In order to be successful, the data scientist must master a number of challenges and possess the appropriate skills. Below is an excerpt of the key competencies required:
- Statistical understanding and affinity for numbers
- healthy curiosity
- IT expertise
- entrepreneurial thinking
- consulting skills
Data Scientists are able to target complex issues both to top management and to the employees affected at work level. These all-rounders are therefore also good storytellers, and they needed this ability in order to present the entrepreneurial processes to all stakeholders in a targeted manner and to convey them visually well. The professional everyday life of the data scientist is highly heterogeneous, because data management is a sensitive topic on the one hand. On the other hand, data that flow together from completely different areas must be linked in a technically meaningful way.
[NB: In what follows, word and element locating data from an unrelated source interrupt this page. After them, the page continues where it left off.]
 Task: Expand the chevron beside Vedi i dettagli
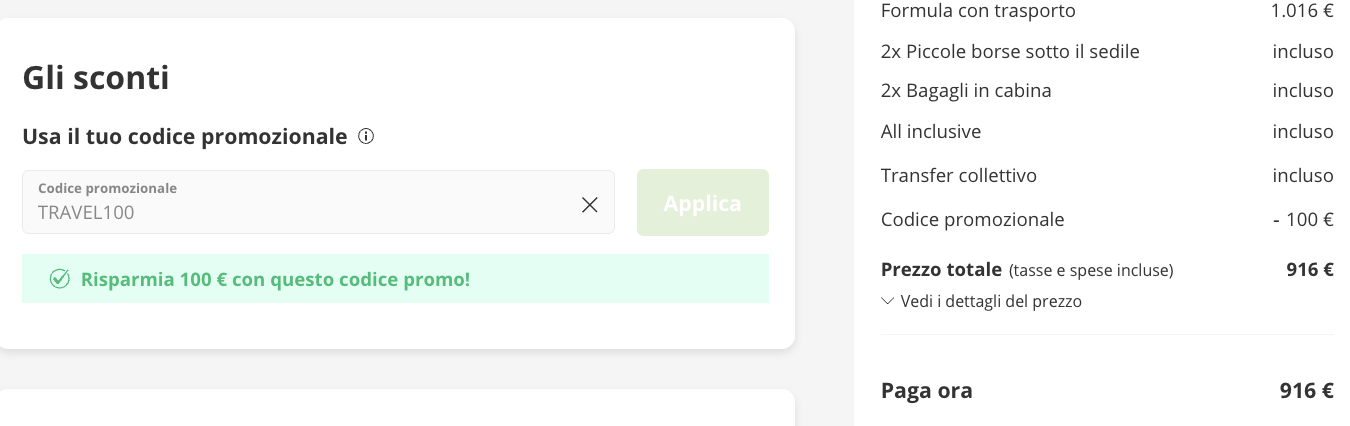pyautogui.click(x=887, y=301)
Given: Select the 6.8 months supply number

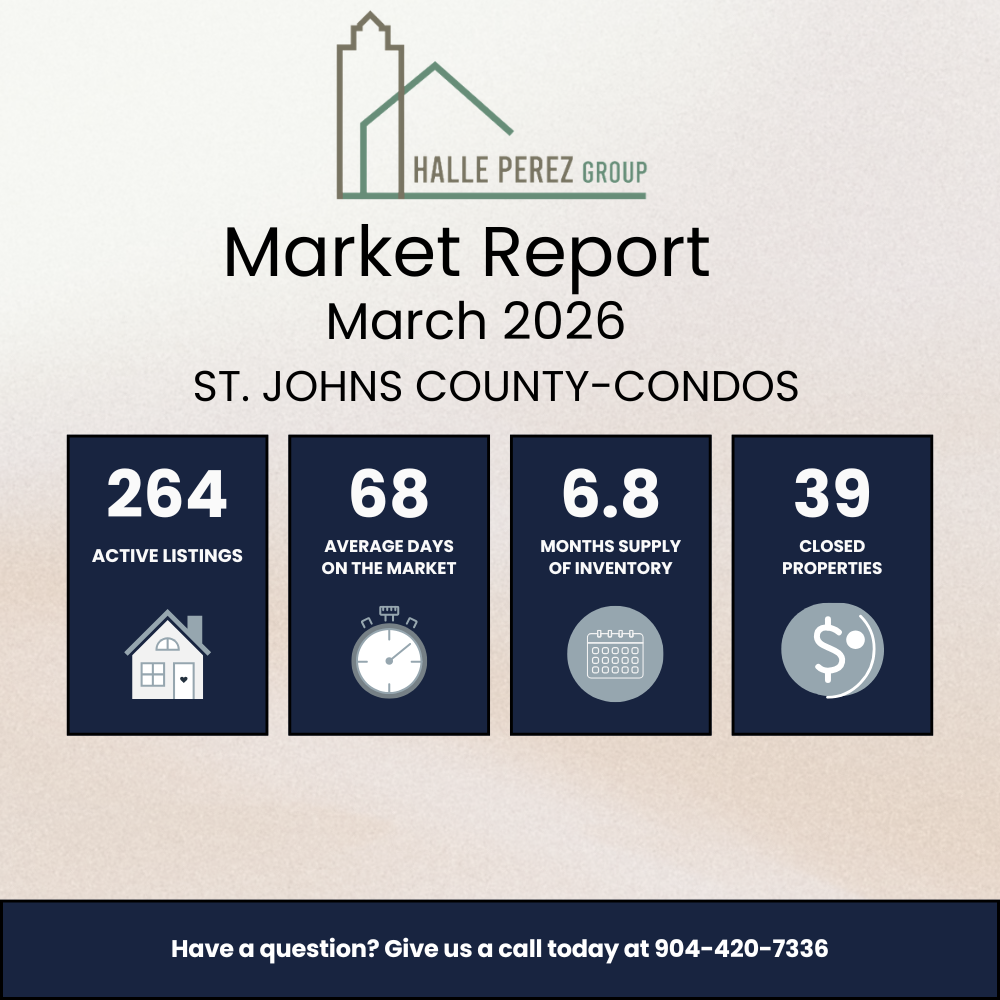Looking at the screenshot, I should pyautogui.click(x=610, y=494).
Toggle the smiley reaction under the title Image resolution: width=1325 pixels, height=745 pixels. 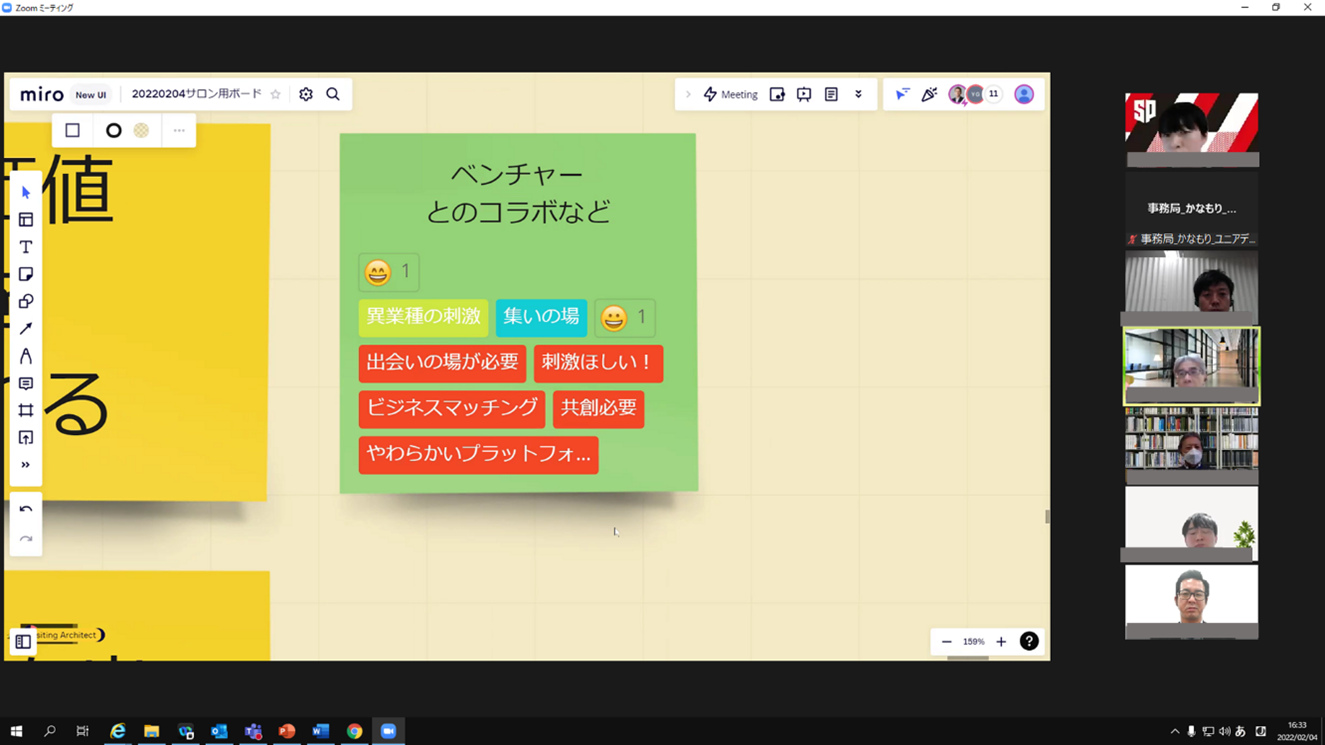point(388,272)
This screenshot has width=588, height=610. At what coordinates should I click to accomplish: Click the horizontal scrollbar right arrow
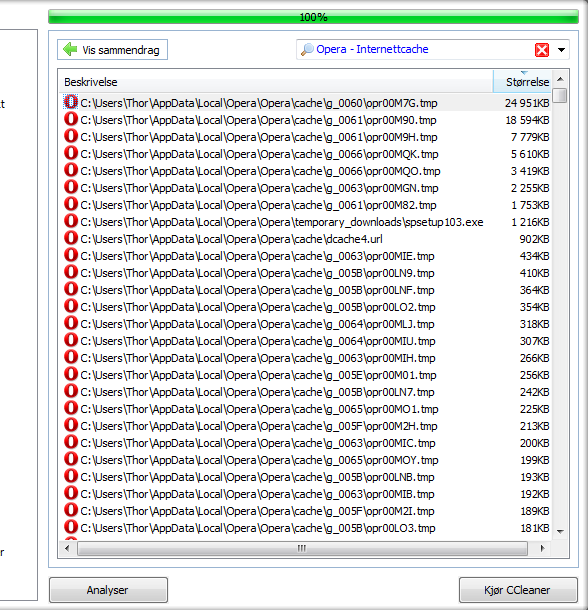point(542,549)
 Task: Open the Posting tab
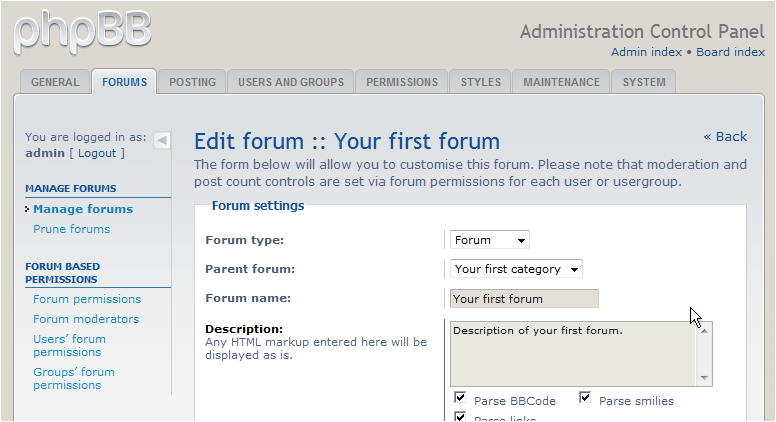[192, 82]
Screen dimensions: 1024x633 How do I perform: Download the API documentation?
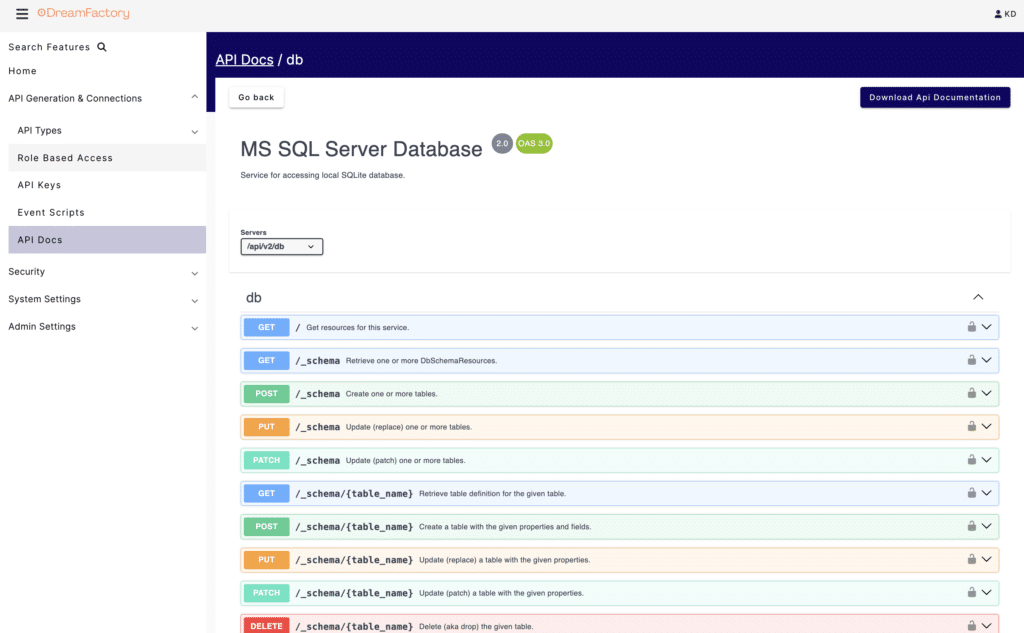[934, 97]
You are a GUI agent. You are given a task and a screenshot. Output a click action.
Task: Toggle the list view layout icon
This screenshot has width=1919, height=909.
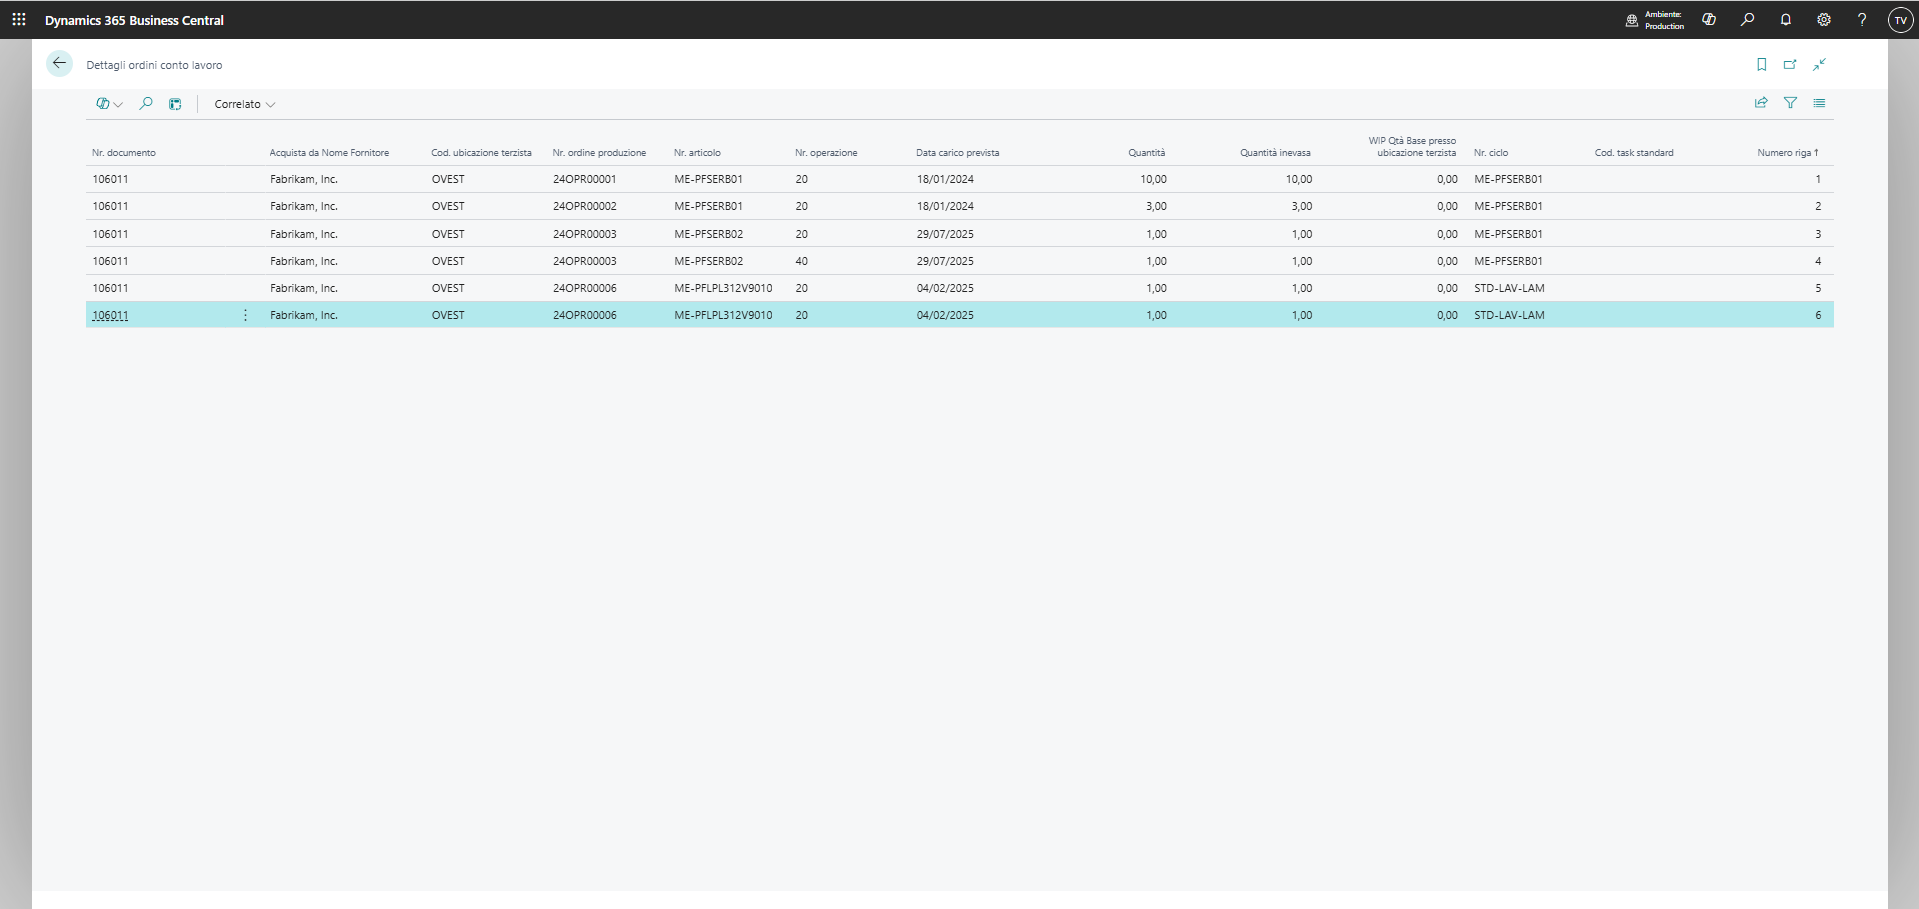[x=1819, y=103]
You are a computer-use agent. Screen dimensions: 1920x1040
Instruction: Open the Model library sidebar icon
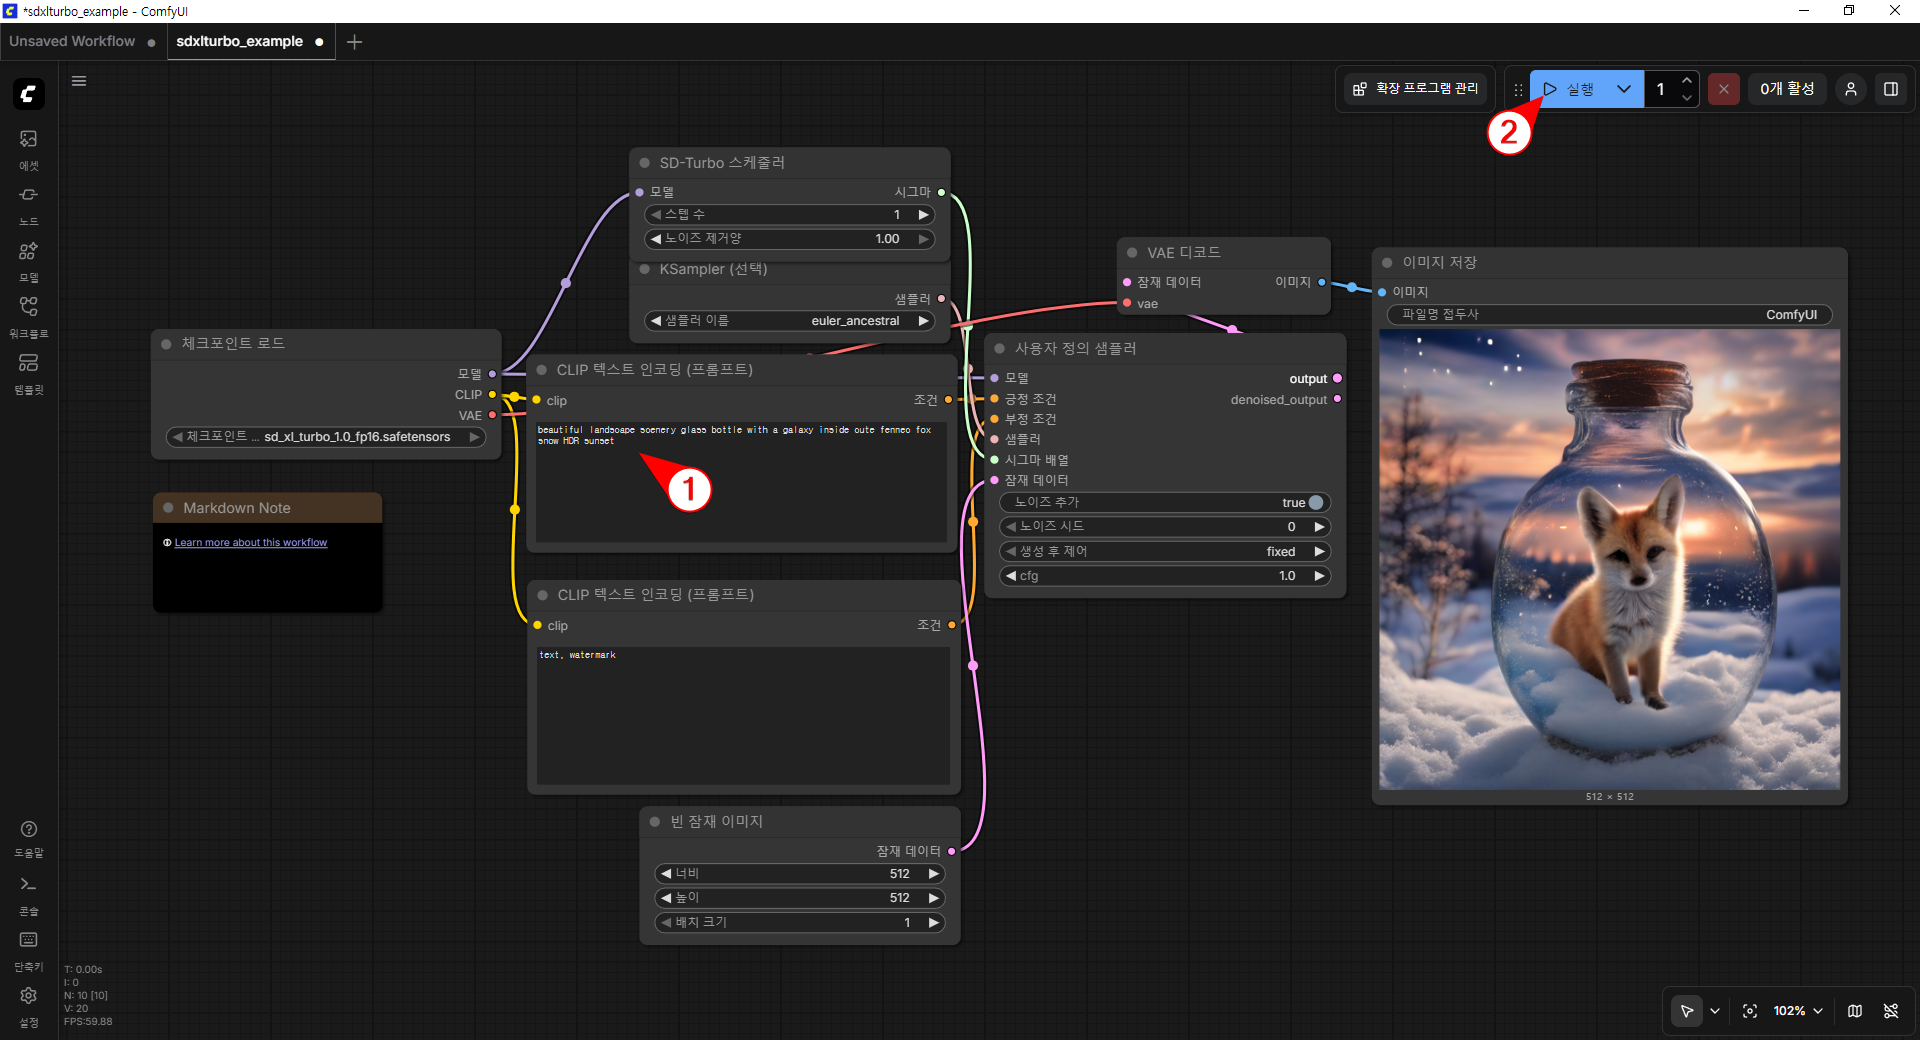pyautogui.click(x=28, y=259)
Data science is also of great importance for top management, because data that has been competently prepared, evaluated and focused on potential business options is now a decisive factor in strategic corporate decisions. Examples are the big players in the industry such as Apple, Google, Uber, and Airbnb. These companies have based their procedures and technical developments primarily on data-supported analyses. With the help of Data Scientists, companies can analyze the needs and inclinations of their customers and position themselves accordingly.
However, more than in other areas directly related to Big Data, etc., there is a massive shortage of professionals and executives. This is all the more true as the majority of Data Scientist courses in Germany were only founded in recent years. So today's senior specialists and executives are lateral entrants. In addition, the special combination of skills - which the Data Scientist combines - once again describes the often quoted needle in the haystack. Here, outside advice can be worth its weight in gold.